「私は今日、“誰も揺るがすことのできない国”、私たちが作りたい“新たな朝鮮半島”のために、三つの目標を提示します」
文在寅(ムン・ジェイン)大統領が15日に行われた光復節記念式典での演説の中心は「平和経済の構築」に関するものだった。日本の不当な攻撃に応戦する「責任ある経済強国」を作り、大陸と海洋を結ぶ「橋梁(懸け橋)国家」を建設するためには、朝鮮半島の平和が先決条件と考えたのだ。
文大統領は「(今が)朝鮮半島の非核化と平和構築に向けた全体過程で最も重大なヤマ場になる」とし、「6月末の板門店(パンムンジョム)会合以来、3回目の朝米首脳会談に向けた朝米間の実務交渉が模索されている。南北米ともに朝米実務交渉の早期開催に集中すべき時」だと述べた。北朝鮮の金正恩(キム・ジョンウン)国務委員長とドナルド・トランプ米大統領のハノイ会談後、止まったかのようだった朝米対話が、6月の両首脳の劇的な板門店会合で蘇った機会を逃してはならないと強調したのだ。
文大統領はさらに、「南北米はこれまで1年8カ月間にわたり対話局面を続けてきた。
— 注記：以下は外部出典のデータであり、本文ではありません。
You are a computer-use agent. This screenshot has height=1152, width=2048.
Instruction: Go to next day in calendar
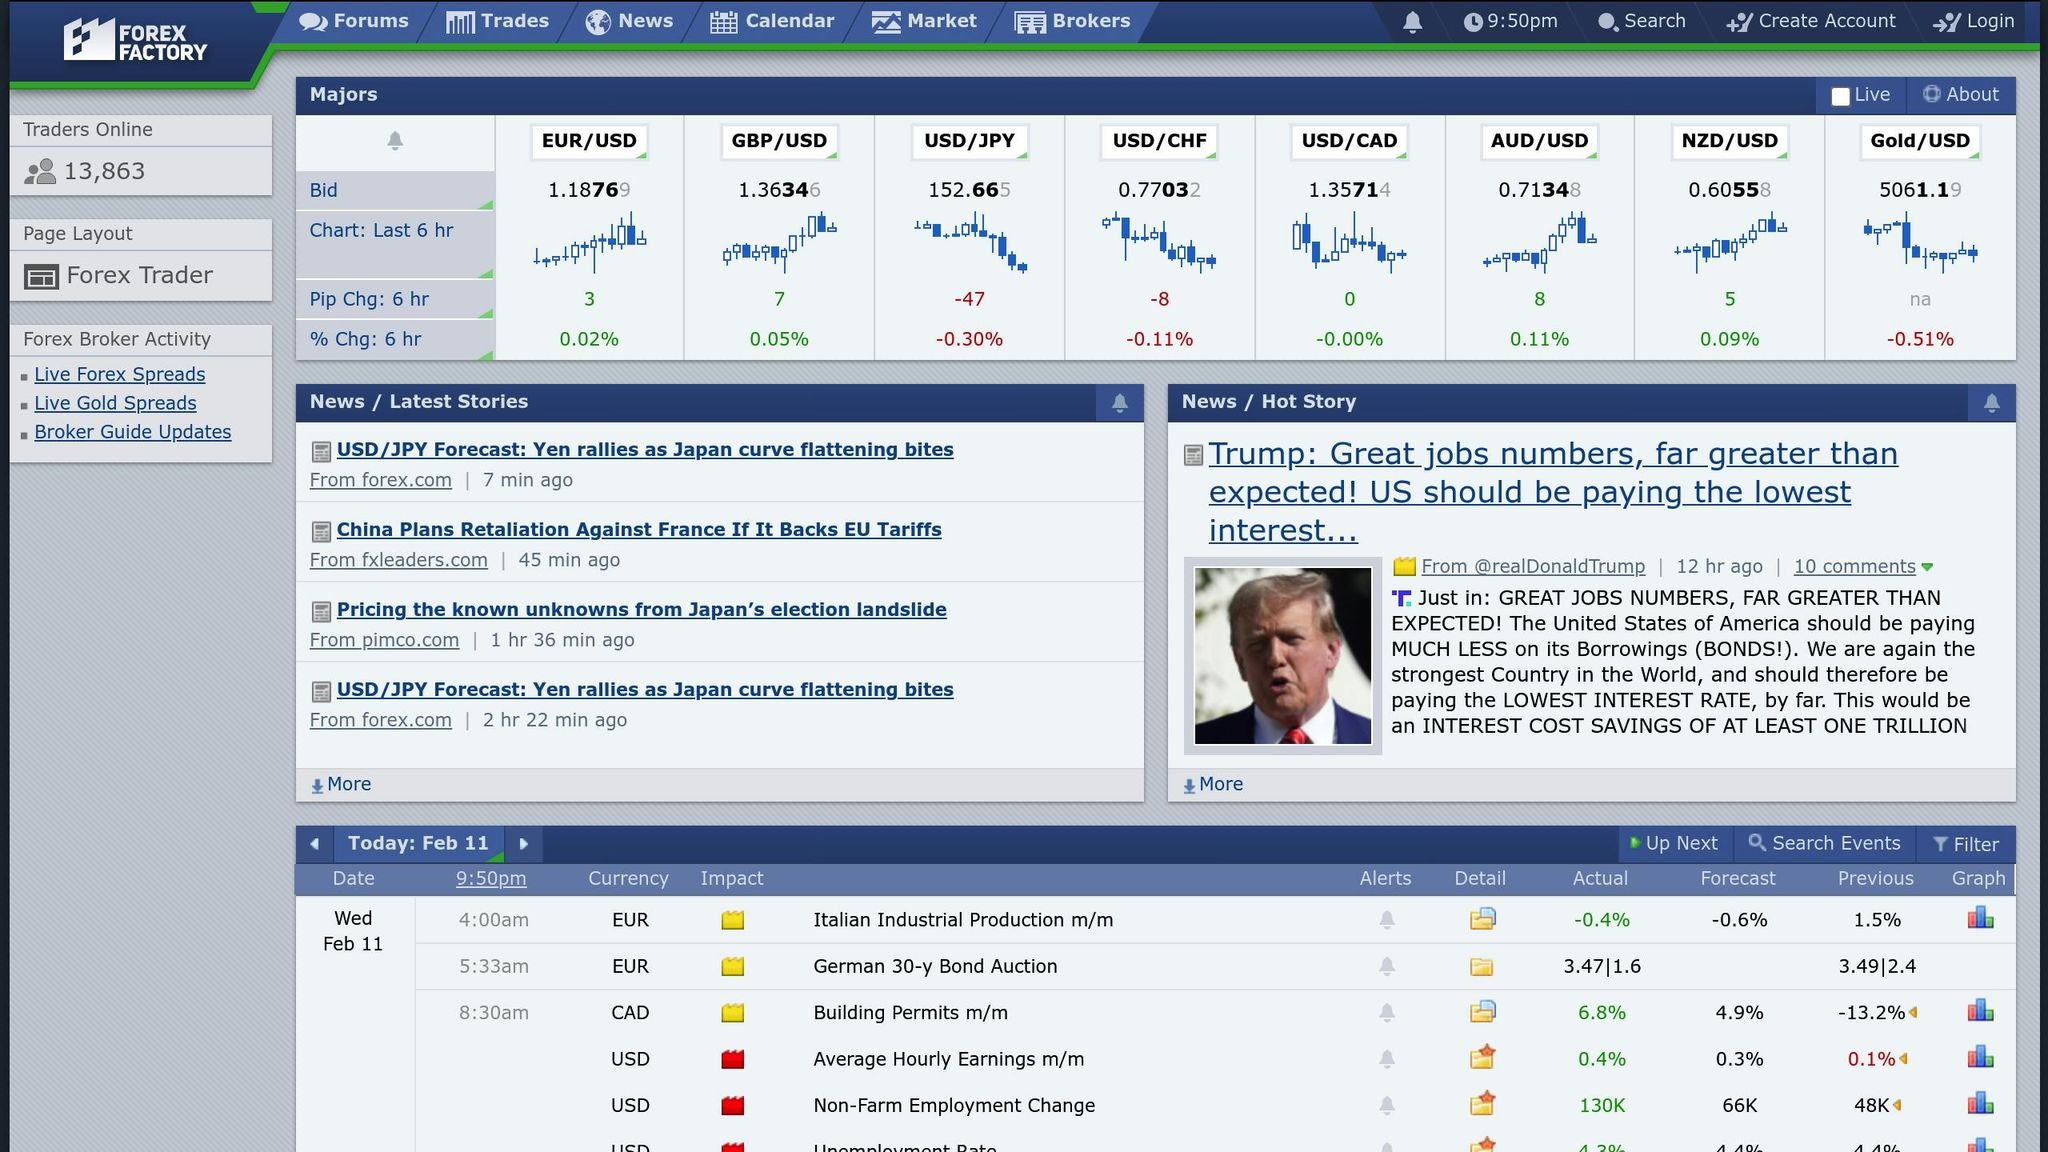tap(523, 844)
最近、数回にわたる北朝鮮の懸念すべき行動にもかかわらず、対話ムードに揺るぎがないことこそが、韓国政府が推進してきた朝鮮島平和プロセスの大きな成果だ」とし、「不満な点があっても、対話の枠組みを壊したり、壁を張ったりすることで対話を困難にするのは決して望ましくない」と述べた。また「不満があれば、それもまた対話の場で問題を提起し、議論していかなければならない」とし、北朝鮮に対し“挑発”ではなく、“対話”だけが解決策になり得ることを重ねて強調した。
朝鮮半島平和プロセスが南北経済の相互発展につながるという“バラ色の見通し”も示した。文大統領は「韓国と北朝鮮が力を合わせれば、それぞれの体制を維持しながらも、8千万の単一市場を作ることができる。朝鮮半島の統一まで実現すると、世界経済において第6位の規模になるものと予測している。2050年頃、国民所得7万~8万ドル時代が可能という国内外の研究結果も発表されている」と説明した。また「北朝鮮も経済建設総路線に国家政策を切り替え、市場経済の導入が行われている。北朝鮮を一方的に助けようというのではなく、互いの体制の安全を保証しながら南北相互間の利益になるようにしようというもので、ともに豊かに暮らそうということだ」と強調した。北朝鮮の相次ぐ挑発を口実に、南北軍事合意の破棄など強硬路線の転換を求める保守陣営に向け、北朝鮮に対する支援が“共同繁栄”のために不可決な措置であると説得したのだ。
文大統領は「『北朝鮮がミサイルを発射しているのに、平和経済とはとんでもない』という人もいる。しかし、私たちはより強力な防衛力を保有している」と強調した。また「米国が北朝鮮と動揺することなく対話を続け、日本も北朝鮮と対話を推進している現実を直視してほしい。理念にとらわれ、一人ぼっちにならないことを願う」と訴えた。安保不安を刺激し、北朝鮮との対決意識を助長する保守野党に向けたメッセージと言える。
米中間の葛藤が激化する東アジアの状況については、韓国独自の「はっきりとした目標」を持つことを求めた。文大統領は「韓国の地政学的位置を韓国の強みに変えなければならない。はっきりとした目標を持たなければならない」とし、「朝鮮半島の地や空、海に人と物流が行き交う血脈を繋ごう」と述べた。4大国に囲まれている半島国の悪条件を、「大陸と海洋を結ぶ橋梁国家」のビジョンで突破していこうという提案だ。
平和経済が完成される時期は、光復100周年になる2045年と想定した。自分の任期内に非核化と平和体制を確固たるものにするという抱負も示した。文大統領は「2032年のソウル・平壌の共同五輪を成功的に開催し、2045年の光復100周年までには平和と統一で一つになった国として世界に立てるよう、その基盤をしっかりと固めると約束する」と述べた。そして「私たちの力で分断を乗り越え、平和と統一へと進むことが、責任ある経済強国への近道」だと述べながらこぶしを握った。